Meinungskrieg der LAN-Propheten

NORWALK (bi) - Lokale Netzwerke (LAN) auf Breitbandbasis werden im US Markt nicht erfolgreicher sein als Basisbandsysteme, wie zum Beispiel Ethernet. Das erklärte jetzt die International Resource Development Inc. (IRD) aus Norwalk, Conn. Breitband-LAN-Systeme propagiert unter anderem die Wang Laboratories Inc., Lowell.

Den in entgegengesetzte Richtung gehenden Vorhersagen etwa der Frost & Sullivan aus New York (siehe CW Nr. 12/82, Seite 1) widerspricht eine aktuelle, 160 Seiten starke Studie der IRD. Dieses Marktforschungsinstitut ist auf Telekommunikation spezialisiert. Nicht signifikant werde sich die Verbreitung der Breitbandsysteme auf den Markt der Basisbandsysteme auswirken. Der Report aus Norwalk mit dem Titel "Local Networks and Home Information Systems: The Cable Connection" resumiert, daß von den vermutlich sechs Millionen Knoten in lokalen Netzwerken im Jahr 1992 vier oder fünf Millionen auf Basisbandtechnik beruhen werden. Die Sullivan-Studie hatte für das Jahr 1989 die entgegengesetzte Aufteilung des Marktes von 22 Prozent für Basisbandnetze zu 78 Prozent für Breitbandnetze prognostiziert.

Zur Kennzeichnung der Technologiedifferenz pointiert IRD: Der einzige wirkliche Unterschied der Systeme sei die Art und Weise des Datentransports. In Breitbandsystemen würden die Daten auf einer oder mehreren Trägerfrequenzen "transportiert;" das Basisband sei "quasi" sein eigener Datenträger. Also könnten Breitbandnetze viele Signale "simultan" übertragen im Gegensatz zu Basisbandnetzen, die "nur ein Signal" übertragen könnten.

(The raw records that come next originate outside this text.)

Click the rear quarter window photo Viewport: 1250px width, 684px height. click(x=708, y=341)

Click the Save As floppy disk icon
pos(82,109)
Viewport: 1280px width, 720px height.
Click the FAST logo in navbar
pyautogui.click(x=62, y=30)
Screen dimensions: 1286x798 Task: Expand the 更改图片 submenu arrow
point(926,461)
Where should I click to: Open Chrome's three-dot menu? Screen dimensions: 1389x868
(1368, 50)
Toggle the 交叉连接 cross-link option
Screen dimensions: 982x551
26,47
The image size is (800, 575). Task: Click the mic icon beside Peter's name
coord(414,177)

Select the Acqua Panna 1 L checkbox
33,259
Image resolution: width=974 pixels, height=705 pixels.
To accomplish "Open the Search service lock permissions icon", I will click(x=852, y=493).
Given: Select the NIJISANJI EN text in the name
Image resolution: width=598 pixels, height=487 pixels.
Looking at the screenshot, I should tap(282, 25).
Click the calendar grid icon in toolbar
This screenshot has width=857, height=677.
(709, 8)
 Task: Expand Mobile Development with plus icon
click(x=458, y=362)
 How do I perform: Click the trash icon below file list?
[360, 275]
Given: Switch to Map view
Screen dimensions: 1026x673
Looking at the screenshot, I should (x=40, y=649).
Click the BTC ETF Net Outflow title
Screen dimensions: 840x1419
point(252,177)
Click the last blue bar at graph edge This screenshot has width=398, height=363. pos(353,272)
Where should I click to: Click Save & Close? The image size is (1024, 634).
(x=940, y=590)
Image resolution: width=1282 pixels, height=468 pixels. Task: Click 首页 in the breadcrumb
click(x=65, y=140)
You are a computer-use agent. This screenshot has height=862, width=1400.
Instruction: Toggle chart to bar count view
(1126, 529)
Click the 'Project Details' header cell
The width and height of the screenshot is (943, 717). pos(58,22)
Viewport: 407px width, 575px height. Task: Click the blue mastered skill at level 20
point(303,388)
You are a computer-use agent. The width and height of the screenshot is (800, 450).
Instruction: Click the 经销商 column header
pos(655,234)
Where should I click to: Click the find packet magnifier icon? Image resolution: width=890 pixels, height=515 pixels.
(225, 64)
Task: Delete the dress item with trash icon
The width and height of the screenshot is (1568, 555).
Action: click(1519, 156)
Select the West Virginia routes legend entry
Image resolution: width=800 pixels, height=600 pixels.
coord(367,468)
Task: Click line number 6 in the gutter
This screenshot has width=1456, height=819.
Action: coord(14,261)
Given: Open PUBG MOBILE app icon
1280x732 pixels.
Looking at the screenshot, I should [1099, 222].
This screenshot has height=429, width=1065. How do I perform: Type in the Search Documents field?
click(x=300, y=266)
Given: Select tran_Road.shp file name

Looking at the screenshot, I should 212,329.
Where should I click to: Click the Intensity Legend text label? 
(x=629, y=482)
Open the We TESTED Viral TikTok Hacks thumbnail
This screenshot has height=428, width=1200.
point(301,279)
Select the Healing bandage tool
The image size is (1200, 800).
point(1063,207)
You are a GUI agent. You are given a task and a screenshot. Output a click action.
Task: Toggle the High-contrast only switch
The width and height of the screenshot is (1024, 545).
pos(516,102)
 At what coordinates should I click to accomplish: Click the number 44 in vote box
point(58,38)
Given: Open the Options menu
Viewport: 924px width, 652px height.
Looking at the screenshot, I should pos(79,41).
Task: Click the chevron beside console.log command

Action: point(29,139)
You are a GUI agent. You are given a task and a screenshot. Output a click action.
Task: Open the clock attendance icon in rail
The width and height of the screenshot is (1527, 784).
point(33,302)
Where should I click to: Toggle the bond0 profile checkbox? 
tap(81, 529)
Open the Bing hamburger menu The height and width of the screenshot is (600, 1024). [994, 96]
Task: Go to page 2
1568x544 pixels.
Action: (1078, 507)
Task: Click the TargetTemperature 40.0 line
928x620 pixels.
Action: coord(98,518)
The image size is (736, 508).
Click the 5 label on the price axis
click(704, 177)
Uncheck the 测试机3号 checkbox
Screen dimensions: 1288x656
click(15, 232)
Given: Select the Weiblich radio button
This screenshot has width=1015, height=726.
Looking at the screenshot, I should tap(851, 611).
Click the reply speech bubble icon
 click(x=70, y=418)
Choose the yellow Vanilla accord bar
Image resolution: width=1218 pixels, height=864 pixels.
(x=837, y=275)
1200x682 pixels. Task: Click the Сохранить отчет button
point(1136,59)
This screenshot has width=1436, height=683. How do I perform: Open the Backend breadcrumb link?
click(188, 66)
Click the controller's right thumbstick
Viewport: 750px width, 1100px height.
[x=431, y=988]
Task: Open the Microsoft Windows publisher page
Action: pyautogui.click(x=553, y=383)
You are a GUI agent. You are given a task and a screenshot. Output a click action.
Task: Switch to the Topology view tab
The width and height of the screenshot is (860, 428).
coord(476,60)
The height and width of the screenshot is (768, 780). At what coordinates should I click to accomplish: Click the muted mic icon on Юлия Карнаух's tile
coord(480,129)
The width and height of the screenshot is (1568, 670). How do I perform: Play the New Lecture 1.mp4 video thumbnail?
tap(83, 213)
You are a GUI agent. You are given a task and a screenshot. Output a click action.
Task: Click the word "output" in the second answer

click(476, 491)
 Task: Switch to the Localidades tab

Für ein Unternehmen, das sich auf den Austausch von Post einfachen Dokumenten etc. beschränken könne, sei ein Basisbandsystem ausreichend, denn eine Ethernet-Installation mit 2000 Workstations könne über 5000 Seiten "Information" pro Angestelltem an einem Achtstundentag bewältigen.

Es gäbe nicht sehr viele Leute, (..) an einem Tag soviel Informationen produzieren, beziehungsweise verkraften können, meint Davis Foulger aus der Forschercrew des Instituts. Andererseits bestehe sehr wohl ein Bedarf auch für breitbandige Netze und zwar für solche Gesellschaften, die ein Video-Konferenzsystem installieren wollten zusammen mit einem lokalen Netzwerk, das Electronic Mail, Dokumente etc. verarbeitet.